Quinto potere (Network, 121', drammatico, USA, 1976)
Regia Sidney Lumet; sceneggiatura Paddy Chayefsky; produttore Howard Gottfried; fotografia Owen Roizman; montaggio Alan Heim; musiche Elliot Lawrence; con Peter Finch, William Holden, Faye Dunaway, Robert Duvall, Ned Beatty, Lane Smith, Darryl Hickman, William Prince, Beatrice Straight, Wesley Addy, Conchata Ferrell, Roy Poole, Kenneth Kimmins, Jordan Charney, Marlene Warfield, Pirie MacDonald, Graham Brown, Ed Crowley, Lance Henriksen, Mitchell Jason, Gene Gross, Conrad Fowkes, Jerome Dempsey, Arthur Burghardt, Kathy Cronkite.

Questa sera su La 7 alle ore 21.10

La storia si apre con Howard Beale, vecchio giornalista della "UBS Evening News", che è destinato ad essere licenziato perché il suo programma ha un indice di gradimento troppo basso. Gli restano due settimane di trasmissione, quando senza avvertire colleghi o superiori annuncia in diretta il suo prossimo suicidio davanti alle telecamere.

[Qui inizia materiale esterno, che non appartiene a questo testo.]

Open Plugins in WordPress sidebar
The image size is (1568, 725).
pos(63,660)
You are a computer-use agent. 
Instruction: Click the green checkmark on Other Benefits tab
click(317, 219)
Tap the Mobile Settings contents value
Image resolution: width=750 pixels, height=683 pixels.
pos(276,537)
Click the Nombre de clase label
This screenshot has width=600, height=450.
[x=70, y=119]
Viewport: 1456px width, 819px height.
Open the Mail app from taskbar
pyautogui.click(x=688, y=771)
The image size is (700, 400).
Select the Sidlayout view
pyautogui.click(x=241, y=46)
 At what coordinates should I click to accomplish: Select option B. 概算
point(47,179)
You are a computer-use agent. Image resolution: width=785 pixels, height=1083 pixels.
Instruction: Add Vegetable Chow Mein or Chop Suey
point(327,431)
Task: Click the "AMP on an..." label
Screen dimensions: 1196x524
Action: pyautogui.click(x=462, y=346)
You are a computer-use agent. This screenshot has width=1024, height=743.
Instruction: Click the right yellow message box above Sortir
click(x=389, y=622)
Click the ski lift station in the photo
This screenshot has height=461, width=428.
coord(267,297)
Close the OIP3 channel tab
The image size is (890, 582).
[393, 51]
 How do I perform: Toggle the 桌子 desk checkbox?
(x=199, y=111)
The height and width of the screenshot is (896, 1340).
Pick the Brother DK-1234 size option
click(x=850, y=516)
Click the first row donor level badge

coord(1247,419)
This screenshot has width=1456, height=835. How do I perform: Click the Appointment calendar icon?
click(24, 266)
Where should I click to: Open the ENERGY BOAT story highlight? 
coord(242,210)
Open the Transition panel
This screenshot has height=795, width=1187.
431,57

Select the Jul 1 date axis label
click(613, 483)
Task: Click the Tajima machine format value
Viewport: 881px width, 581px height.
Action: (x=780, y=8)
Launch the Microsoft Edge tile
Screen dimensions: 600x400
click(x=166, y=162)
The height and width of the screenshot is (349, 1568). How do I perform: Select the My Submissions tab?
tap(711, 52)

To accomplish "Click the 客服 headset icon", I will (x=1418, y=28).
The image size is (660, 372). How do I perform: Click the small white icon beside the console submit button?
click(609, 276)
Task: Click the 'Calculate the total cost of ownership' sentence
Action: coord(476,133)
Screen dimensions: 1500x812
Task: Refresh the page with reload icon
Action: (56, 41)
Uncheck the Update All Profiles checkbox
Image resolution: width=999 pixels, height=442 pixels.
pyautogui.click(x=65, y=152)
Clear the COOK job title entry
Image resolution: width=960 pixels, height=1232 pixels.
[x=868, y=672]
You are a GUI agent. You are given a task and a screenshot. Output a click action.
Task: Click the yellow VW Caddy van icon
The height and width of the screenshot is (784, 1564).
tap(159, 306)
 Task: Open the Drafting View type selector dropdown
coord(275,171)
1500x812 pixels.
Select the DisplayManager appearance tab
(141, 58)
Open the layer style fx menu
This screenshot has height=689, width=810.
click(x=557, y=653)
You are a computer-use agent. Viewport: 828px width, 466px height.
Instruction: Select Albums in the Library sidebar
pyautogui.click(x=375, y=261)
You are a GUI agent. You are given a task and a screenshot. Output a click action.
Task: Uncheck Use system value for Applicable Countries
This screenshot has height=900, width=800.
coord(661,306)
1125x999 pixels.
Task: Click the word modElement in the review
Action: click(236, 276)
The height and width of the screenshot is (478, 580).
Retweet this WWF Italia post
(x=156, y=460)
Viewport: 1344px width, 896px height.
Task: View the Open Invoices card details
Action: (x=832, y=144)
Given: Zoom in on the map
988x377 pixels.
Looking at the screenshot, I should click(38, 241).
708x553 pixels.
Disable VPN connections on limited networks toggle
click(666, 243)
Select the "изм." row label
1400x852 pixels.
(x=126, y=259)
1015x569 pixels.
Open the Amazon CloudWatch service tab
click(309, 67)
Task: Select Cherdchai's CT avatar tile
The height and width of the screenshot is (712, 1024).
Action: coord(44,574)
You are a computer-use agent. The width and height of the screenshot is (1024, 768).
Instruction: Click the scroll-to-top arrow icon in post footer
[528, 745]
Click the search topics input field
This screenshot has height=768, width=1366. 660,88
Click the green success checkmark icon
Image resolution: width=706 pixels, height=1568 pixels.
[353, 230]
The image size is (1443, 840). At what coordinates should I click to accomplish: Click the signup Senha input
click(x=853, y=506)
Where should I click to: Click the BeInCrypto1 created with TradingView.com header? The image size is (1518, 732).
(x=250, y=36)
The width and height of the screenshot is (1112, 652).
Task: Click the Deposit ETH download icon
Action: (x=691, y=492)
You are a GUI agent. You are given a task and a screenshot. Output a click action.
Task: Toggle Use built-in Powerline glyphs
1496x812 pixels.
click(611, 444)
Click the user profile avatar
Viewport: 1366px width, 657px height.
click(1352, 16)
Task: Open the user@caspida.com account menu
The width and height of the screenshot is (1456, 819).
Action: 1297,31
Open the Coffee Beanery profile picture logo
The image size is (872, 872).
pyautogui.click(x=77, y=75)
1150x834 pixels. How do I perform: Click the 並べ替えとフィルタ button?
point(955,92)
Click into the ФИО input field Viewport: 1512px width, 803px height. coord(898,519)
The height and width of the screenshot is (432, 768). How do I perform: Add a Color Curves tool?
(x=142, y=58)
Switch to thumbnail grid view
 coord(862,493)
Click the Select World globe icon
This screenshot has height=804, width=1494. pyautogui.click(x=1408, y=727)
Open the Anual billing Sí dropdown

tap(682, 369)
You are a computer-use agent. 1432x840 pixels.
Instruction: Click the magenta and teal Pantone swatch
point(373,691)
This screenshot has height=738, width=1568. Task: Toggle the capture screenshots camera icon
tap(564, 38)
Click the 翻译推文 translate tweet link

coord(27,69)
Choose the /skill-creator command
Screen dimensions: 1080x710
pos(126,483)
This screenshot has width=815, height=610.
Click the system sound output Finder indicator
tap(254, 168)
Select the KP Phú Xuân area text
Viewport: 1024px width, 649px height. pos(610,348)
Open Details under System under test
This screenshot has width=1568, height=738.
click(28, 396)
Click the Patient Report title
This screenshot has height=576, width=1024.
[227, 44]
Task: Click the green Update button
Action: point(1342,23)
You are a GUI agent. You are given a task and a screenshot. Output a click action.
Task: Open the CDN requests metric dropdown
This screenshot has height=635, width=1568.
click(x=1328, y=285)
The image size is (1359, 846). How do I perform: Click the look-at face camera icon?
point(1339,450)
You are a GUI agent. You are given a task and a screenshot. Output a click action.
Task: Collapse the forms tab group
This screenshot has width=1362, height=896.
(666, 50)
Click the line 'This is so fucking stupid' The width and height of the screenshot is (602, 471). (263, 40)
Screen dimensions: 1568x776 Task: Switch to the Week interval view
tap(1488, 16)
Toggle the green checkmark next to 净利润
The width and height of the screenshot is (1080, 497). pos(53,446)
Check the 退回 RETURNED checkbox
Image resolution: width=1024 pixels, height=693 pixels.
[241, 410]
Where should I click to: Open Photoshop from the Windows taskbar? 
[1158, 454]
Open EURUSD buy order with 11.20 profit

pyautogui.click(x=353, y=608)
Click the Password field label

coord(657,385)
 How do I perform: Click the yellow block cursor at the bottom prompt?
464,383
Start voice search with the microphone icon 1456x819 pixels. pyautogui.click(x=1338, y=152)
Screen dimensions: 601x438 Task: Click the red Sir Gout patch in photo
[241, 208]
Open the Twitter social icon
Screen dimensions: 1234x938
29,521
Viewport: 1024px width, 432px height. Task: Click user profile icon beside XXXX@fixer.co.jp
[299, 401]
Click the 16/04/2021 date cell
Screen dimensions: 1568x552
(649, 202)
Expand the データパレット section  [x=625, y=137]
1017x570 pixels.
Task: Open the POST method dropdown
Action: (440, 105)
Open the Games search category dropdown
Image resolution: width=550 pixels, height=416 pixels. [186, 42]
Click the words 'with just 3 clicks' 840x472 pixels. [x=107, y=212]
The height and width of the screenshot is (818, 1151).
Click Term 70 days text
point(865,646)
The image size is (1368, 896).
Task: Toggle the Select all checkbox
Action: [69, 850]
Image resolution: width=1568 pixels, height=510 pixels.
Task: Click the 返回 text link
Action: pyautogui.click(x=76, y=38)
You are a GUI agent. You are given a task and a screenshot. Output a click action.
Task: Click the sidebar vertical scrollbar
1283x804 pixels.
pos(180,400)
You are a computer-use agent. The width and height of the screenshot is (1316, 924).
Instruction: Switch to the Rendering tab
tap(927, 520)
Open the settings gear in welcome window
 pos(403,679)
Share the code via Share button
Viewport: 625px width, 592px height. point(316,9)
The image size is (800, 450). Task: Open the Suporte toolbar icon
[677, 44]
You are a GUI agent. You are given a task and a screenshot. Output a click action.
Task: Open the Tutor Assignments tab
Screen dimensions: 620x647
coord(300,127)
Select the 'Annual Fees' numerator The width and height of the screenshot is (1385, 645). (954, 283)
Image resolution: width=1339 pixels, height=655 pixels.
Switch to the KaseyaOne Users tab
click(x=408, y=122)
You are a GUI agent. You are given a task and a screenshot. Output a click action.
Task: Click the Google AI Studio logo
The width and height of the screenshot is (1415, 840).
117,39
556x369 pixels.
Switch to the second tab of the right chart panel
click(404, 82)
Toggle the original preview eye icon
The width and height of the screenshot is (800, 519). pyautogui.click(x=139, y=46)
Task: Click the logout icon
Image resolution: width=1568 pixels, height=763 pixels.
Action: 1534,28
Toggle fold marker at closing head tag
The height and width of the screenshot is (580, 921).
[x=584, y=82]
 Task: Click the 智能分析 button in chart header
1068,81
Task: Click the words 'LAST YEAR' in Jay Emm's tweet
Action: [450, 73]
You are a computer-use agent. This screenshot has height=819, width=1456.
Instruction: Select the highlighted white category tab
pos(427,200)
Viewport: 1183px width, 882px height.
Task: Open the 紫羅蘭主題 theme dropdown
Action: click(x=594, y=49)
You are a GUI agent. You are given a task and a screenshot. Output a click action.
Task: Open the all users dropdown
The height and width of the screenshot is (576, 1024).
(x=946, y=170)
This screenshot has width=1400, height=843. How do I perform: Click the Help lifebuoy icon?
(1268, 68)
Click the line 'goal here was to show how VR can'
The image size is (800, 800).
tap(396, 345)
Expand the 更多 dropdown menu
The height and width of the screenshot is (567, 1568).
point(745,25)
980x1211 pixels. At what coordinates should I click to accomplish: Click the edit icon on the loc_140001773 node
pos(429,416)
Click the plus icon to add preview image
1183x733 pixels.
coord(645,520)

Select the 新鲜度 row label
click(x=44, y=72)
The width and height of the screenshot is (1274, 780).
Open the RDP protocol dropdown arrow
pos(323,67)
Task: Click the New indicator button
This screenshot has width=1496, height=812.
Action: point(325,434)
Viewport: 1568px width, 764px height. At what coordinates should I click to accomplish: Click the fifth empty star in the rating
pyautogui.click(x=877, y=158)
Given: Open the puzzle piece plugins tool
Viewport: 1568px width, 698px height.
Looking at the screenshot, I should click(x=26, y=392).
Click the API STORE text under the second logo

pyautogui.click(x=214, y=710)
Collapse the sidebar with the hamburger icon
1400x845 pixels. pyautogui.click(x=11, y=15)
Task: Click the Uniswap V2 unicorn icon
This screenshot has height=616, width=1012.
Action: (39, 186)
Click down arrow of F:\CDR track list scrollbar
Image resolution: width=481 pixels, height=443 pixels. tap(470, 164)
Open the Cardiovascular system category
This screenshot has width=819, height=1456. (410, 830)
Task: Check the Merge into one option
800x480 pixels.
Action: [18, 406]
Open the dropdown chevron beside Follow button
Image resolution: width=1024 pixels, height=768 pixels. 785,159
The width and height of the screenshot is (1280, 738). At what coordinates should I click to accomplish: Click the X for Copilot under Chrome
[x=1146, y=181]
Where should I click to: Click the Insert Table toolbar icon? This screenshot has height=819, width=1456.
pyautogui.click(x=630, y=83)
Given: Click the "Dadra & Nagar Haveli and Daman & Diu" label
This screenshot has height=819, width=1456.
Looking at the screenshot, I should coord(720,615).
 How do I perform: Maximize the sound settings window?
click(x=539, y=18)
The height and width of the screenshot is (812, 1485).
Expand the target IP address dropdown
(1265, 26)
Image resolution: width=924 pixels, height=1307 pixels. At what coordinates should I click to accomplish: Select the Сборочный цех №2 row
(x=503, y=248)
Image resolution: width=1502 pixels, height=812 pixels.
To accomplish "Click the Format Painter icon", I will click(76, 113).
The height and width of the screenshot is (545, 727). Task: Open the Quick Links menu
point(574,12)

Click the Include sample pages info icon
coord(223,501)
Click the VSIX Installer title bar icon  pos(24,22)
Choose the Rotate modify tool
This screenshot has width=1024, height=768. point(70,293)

Quasi superfluo aggiungere che l'annuncio ha un effetto deflagrante, e il network televisivo finisce per creare un programma per l'anchorman, il "The Howard Beale Show", che sta a metà tra il giornalismo e l'avanspettacolo, in cui il giornalista fa la parte del "profeta pazzo dell'etere".

Alla fine i suoi messaggi stancano il pubblico, e così l'indice di gradimento dello show scende. Il vertice del network decreta la sua morte in diretta, ad opera dello stesso gruppo terrorista che ha il suo show sulla UBS: "L'ora di Mao-Tse Tung". Il film ottenne 9 candidature ai premi Oscar e vinse 4 statuette: sceneggiatura, migliore attore protagonista, migliore attrice protagonista, migliore attore non protagonista.